Selain itu, tersangka telah menjalani protokol kesehatan Covid-19, yakni melakukan tes cepat dengan hasil negatif. Tersangka juga telah menjalani tes swab Covid-19.
Menurut Argo, Pemerintah Serbia menyerahkan tersangka ke Indonesia karena adanya ikatan historis yang telah dibentuk sejak era Presiden Soekarno. Kala itu, Serbia masih menjadi bagian dari Yugoslavia.
Saat terjadi konflik di Yugoslavia, pasukan dari Indonesia yang berada di bawah Perserikatan Bangsa-Bangsa (PBB) juga pernah ditugaskan di sana. Oleh karena itu, Pemerintah Serbia membantu Pemerintah Indonesia ketika mengajukan ekstradisi.
”Jadi, dengan adanya permintaan melalui red notice berkaitan dengan tersangka ini, Pemerintah Serbia kemudian membantu untuk menyerahkan tersangka sampai ke Indonesia,” ujar Argo.
Terkait dengan status warga negara Belanda yang dipegang Maria Pauline Lumowa, Argo memastikan hal itu tidak menjadi masalah. Bareskrim akan tetap memeriksa tersangka dalam kasus yang sama dengan sebelumnya.
Guru Besar Hukum Pidana Fakultas Hukum Universitas Gadjah Mada Eddy OS Hiariej mengingatkan, Maria Pauline Lumowa mesti segera diproses karena kasus tersebut terjadi tahun 2003. Artinya, kedaluwarsa atas perkara itu tinggal setahun lagi.

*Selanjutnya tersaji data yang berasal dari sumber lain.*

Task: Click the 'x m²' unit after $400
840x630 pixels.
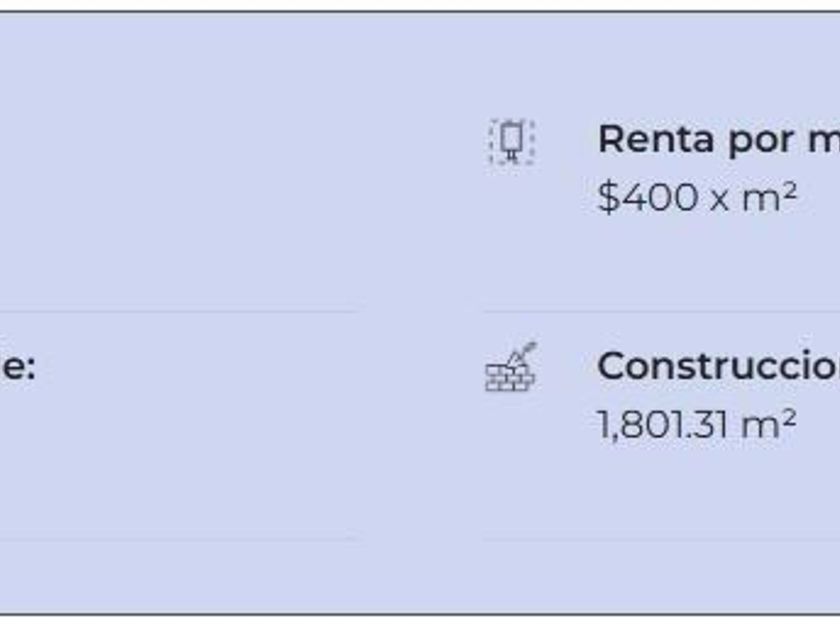Action: tap(753, 197)
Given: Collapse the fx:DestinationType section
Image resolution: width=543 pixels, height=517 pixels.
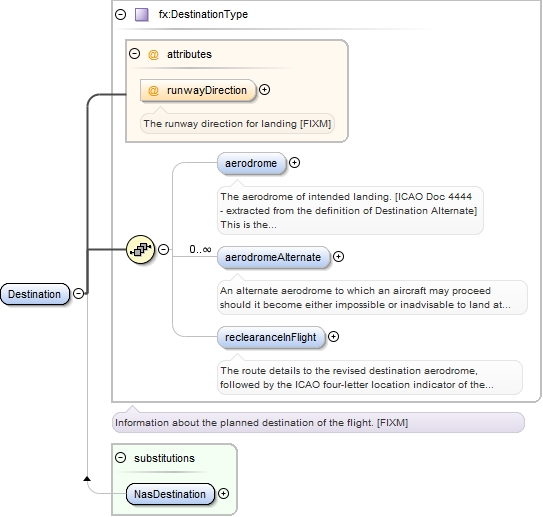Looking at the screenshot, I should point(121,15).
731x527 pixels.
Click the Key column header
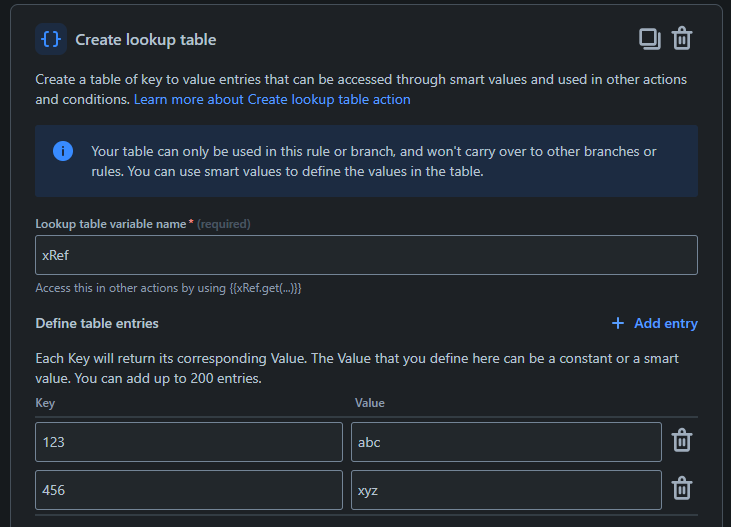[45, 403]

Ekstradisi tersebut, menurut Eddy, memperlihatkan kesungguhan negara untuk mengusut tuntas kasus itu, termasuk mengadili orang-orang yang dianggap bertanggung jawab. Berkaca dari hal tersebut, Kejaksaan Agung pun diharapkan lebih serius untuk mencari buronan Joko S Tjandra.
Sementara itu, kriminolog dari Universitas Indonesia, Thomas Sunaryo, berpandangan, kasus kejahatan kerah putih biasanya melibatkan pihak-pihak yang berkuasa atau memiliki kewenangan besar, seperti pejabat. Jika kemudian ada tersangka atau bahkan terpidana yang melarikan diri dan menjadi buron, bisa jadi ada pihak yang melindungi. Meski demikian, bukan berarti aparat penegak hukum tidak mengetahui posisi yang bersangkutan.
”Lepas dari soal mampu menangkap, sebenarnya aparat penegak hukum mengetahui keberadaan para buron tersebut karena kita memiliki aparat hukum yang tangguh, baik di kepolisian maupun kejaksaan. Kemudian, tinggal bagaimana political will-nya,” kata Thomas.
Berkaca dari pengalaman ekstradisi Maria, menurut Thomas, sebenarnya bukan hal yang sangat sulit untuk mengejar dan menangkap buron lain, seperti Joko S Tjandra yang masih belum diketahui keberadaannya sampai saat ini. Kini, hanya tinggal kemauan dari para pejabat dan aparat penegak hukum.
Koordinator Masyarakat Anti Korupsi Indonesia Boyamin Saiman mengatakan, ekstradisi Maria Pauline Lumowa ke Indonesia sekaligus membuktikan bahwa cekal karena masuk daftar pencarian orang (DPO) itu bersifat abadi sampai buronan tertangkap. Peristiwa tersebut memperlihatkan bahwa penghapusan cekal kepada Joko S Tjandra merupakan kesalahan.
”Kasus ekstradisi Maria Pauline Lumowa ini juga membuktikan jika pemerintah mau serius, bisa menangkap buron lainnya, seperti Joko S Tjandra, Eddy Tansil, Honggo Wendratno, dan buron kakap lainnya,” kata Boyamin.